Everyone must complete the census survey by September 30, or they'll have to wait another 10 years.
“The census is a way for the government to make sure that we are not invisible, that we are seeing," Alejandra Castillo said. She serves as the CEO of the Young Women's Christian Association, which has branches throughout the country, including in DC.
Castillo said that visibility translates directly to federal funding for services like roads, schools, and programs that the YWCA has provided for more than a century.
“Domestic violence services, child care services, after school programs … these are all services that are provided because we are able to either secure government grants and state grants, and they’re all based on formulas that are put together through the census count," Castillo said.
Per the bureau's website, D.C. is currently only 93.6% accounted for, lagging behind two-thirds of the country.
The undercount worries pharmacist Adrienne Simmons, who set up an advocacy Instagram account in 2020 catering to health care professionals. She said the groups that are typically undercounted are women, people of color, immigrants, the elderly, renters, and young children.

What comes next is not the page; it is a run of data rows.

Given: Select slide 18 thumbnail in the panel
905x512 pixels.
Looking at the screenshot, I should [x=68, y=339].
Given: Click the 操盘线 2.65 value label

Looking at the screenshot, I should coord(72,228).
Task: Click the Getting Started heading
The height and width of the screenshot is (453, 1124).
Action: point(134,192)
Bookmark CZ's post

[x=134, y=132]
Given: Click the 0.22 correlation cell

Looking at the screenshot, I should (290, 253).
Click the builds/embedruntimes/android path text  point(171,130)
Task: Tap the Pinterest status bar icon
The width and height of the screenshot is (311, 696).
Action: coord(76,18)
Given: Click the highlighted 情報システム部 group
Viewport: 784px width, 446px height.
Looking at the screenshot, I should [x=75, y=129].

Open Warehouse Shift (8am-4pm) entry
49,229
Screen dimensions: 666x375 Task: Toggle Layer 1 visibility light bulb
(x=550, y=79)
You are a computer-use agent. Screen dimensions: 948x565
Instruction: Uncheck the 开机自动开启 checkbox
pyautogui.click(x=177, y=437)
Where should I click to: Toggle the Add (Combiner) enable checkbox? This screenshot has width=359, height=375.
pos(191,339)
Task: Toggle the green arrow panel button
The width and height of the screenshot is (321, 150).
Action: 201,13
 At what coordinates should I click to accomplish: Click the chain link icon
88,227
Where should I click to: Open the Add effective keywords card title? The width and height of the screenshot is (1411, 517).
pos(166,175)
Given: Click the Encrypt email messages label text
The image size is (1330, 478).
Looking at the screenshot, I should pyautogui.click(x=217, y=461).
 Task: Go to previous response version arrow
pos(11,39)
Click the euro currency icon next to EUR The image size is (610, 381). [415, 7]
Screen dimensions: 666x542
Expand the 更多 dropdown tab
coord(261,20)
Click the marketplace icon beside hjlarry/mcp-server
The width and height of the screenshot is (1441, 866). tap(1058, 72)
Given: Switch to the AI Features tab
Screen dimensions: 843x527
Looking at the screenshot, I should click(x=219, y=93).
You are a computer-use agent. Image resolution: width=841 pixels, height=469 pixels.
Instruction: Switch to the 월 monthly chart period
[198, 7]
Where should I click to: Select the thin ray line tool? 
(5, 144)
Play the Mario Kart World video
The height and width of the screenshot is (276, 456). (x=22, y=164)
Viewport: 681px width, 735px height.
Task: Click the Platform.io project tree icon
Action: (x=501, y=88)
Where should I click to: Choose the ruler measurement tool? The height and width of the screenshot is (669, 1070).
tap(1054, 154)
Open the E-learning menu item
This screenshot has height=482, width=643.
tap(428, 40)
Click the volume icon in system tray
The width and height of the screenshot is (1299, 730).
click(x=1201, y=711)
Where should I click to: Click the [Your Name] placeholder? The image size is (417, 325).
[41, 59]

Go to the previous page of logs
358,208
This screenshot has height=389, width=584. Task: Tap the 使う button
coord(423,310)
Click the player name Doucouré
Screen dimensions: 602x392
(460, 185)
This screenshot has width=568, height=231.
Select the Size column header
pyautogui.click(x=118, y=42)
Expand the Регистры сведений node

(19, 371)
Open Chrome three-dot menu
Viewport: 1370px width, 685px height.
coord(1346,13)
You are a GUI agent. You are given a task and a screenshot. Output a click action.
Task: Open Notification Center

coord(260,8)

“[They] are also the very populations that show up in our health care systems on a daily basis, so we want to make sure that health care professionals themselves are counted, knowing that it also determines funding for things like funding and community mental health service," Simmons said.
Castillo believes the biggest reason for the undercount is fear.
“Fear that information will be used against individuals or shared across government for law enforcement," Castillo said. "But I have to tell you, legally that is not allowed.”
DC Congresswoman Eleanor Holmes Norton has tried to make the census easier for some groups. She sent a letter to the Census Bureau in August, demanding it hires Spanish-speaking workers, which the Census Bureau said it did.
The Census Bureau also said it set up mobile survey sites in public areas of historically undercounted communities to boost responses.
“If there’s a tool to talk about racial justice, I think the census is it, making sure communities of color are represented, are fairly counted, and that the services that are needed in our communities reach us in a fair and equitable way," Castillo said.